##### Extracted data #####

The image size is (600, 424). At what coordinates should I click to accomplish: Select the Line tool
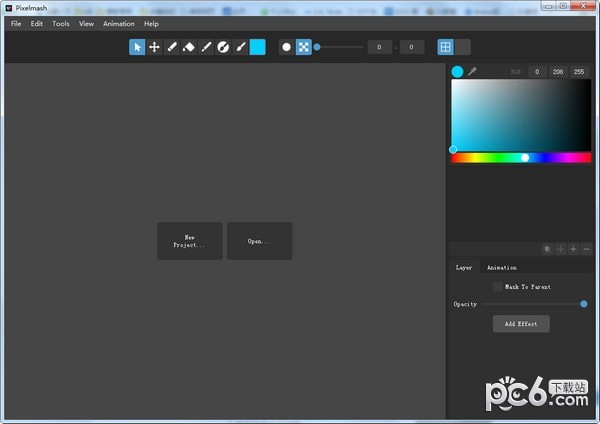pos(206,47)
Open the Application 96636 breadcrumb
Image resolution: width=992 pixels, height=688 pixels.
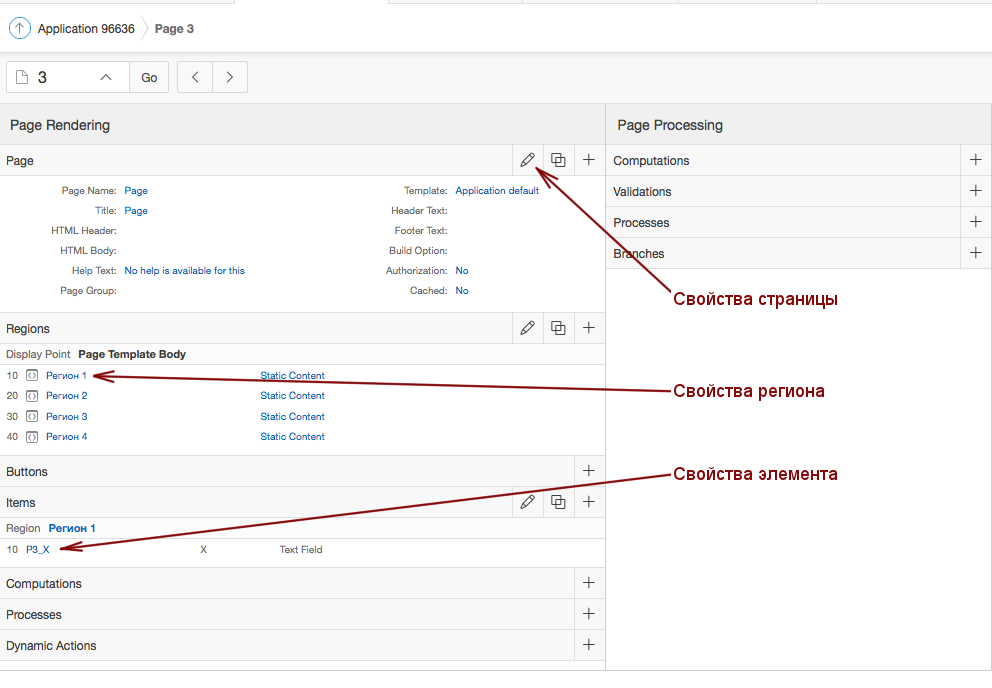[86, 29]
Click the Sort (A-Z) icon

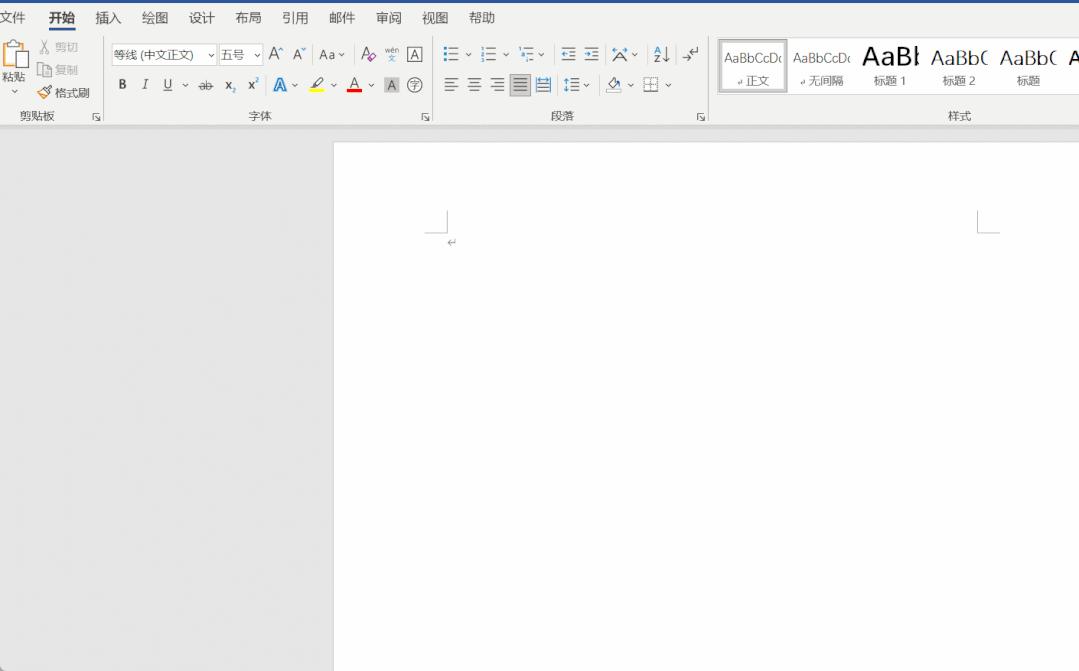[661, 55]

#####

Exercise requirements >> Repeat the records word for word, skipping pictures.

Result of this task >>
The image size is (600, 424). At what coordinates should I click to accomplish: Select the Line tool
pos(206,47)
Open the Application 96636 breadcrumb
Image resolution: width=992 pixels, height=688 pixels.
[86, 29]
Click the Sort (A-Z) icon

[661, 55]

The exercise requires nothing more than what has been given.